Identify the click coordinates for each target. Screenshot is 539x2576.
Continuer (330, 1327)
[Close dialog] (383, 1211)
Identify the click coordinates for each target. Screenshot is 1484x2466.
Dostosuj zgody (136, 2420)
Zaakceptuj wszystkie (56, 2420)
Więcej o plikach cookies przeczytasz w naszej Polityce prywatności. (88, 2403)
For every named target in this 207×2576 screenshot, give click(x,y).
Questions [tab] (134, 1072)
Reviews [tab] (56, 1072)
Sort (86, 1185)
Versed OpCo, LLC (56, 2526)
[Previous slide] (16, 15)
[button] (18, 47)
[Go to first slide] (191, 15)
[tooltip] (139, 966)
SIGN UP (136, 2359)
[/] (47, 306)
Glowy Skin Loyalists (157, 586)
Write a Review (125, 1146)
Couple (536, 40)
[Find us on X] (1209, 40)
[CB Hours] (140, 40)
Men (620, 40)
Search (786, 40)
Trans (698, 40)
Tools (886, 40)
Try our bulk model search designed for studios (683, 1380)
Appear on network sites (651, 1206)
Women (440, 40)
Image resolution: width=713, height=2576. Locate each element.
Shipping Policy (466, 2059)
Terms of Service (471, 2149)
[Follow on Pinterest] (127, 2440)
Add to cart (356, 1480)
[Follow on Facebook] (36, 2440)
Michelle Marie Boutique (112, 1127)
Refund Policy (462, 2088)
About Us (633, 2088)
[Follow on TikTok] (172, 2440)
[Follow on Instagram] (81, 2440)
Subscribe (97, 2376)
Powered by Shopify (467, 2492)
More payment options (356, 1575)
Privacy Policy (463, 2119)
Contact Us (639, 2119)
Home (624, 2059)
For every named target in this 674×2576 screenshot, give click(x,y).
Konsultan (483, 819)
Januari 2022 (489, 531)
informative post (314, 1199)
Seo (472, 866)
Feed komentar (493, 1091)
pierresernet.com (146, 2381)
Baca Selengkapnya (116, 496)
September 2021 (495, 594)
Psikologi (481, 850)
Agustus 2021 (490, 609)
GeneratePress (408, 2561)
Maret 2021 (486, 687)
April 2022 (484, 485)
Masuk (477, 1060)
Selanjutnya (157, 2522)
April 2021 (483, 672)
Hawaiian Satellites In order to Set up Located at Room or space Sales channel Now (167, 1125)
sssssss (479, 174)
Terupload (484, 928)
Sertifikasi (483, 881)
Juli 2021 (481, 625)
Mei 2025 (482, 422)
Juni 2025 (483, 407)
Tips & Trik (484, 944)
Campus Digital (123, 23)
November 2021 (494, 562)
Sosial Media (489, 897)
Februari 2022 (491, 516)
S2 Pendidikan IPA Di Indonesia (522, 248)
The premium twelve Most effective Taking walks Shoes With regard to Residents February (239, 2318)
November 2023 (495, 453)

▸ **Prompt**
Set down, exactly as they appear above, all lines from the one that has "Continuer (330, 1327)" down to the one that has "informative post (314, 1199)", including those two and no others.

▸ **Task response**
Continuer (330, 1327)
[Close dialog] (383, 1211)
Identify the click coordinates for each target. Screenshot is 1484x2466.
Dostosuj zgody (136, 2420)
Zaakceptuj wszystkie (56, 2420)
Więcej o plikach cookies przeczytasz w naszej Polityce prywatności. (88, 2403)
For every named target in this 207×2576 screenshot, give click(x,y).
Questions [tab] (134, 1072)
Reviews [tab] (56, 1072)
Sort (86, 1185)
Versed OpCo, LLC (56, 2526)
[Previous slide] (16, 15)
[button] (18, 47)
[Go to first slide] (191, 15)
[tooltip] (139, 966)
SIGN UP (136, 2359)
[/] (47, 306)
Glowy Skin Loyalists (157, 586)
Write a Review (125, 1146)
Couple (536, 40)
[Find us on X] (1209, 40)
[CB Hours] (140, 40)
Men (620, 40)
Search (786, 40)
Trans (698, 40)
Tools (886, 40)
Try our bulk model search designed for studios (683, 1380)
Appear on network sites (651, 1206)
Women (440, 40)
Image resolution: width=713, height=2576. Locate each element.
Shipping Policy (466, 2059)
Terms of Service (471, 2149)
[Follow on Pinterest] (127, 2440)
Add to cart (356, 1480)
[Follow on Facebook] (36, 2440)
Michelle Marie Boutique (112, 1127)
Refund Policy (462, 2088)
About Us (633, 2088)
[Follow on TikTok] (172, 2440)
[Follow on Instagram] (81, 2440)
Subscribe (97, 2376)
Powered by Shopify (467, 2492)
More payment options (356, 1575)
Privacy Policy (463, 2119)
Contact Us (639, 2119)
Home (624, 2059)
For every named target in this 674×2576 screenshot, give click(x,y).
Konsultan (483, 819)
Januari 2022 (489, 531)
informative post (314, 1199)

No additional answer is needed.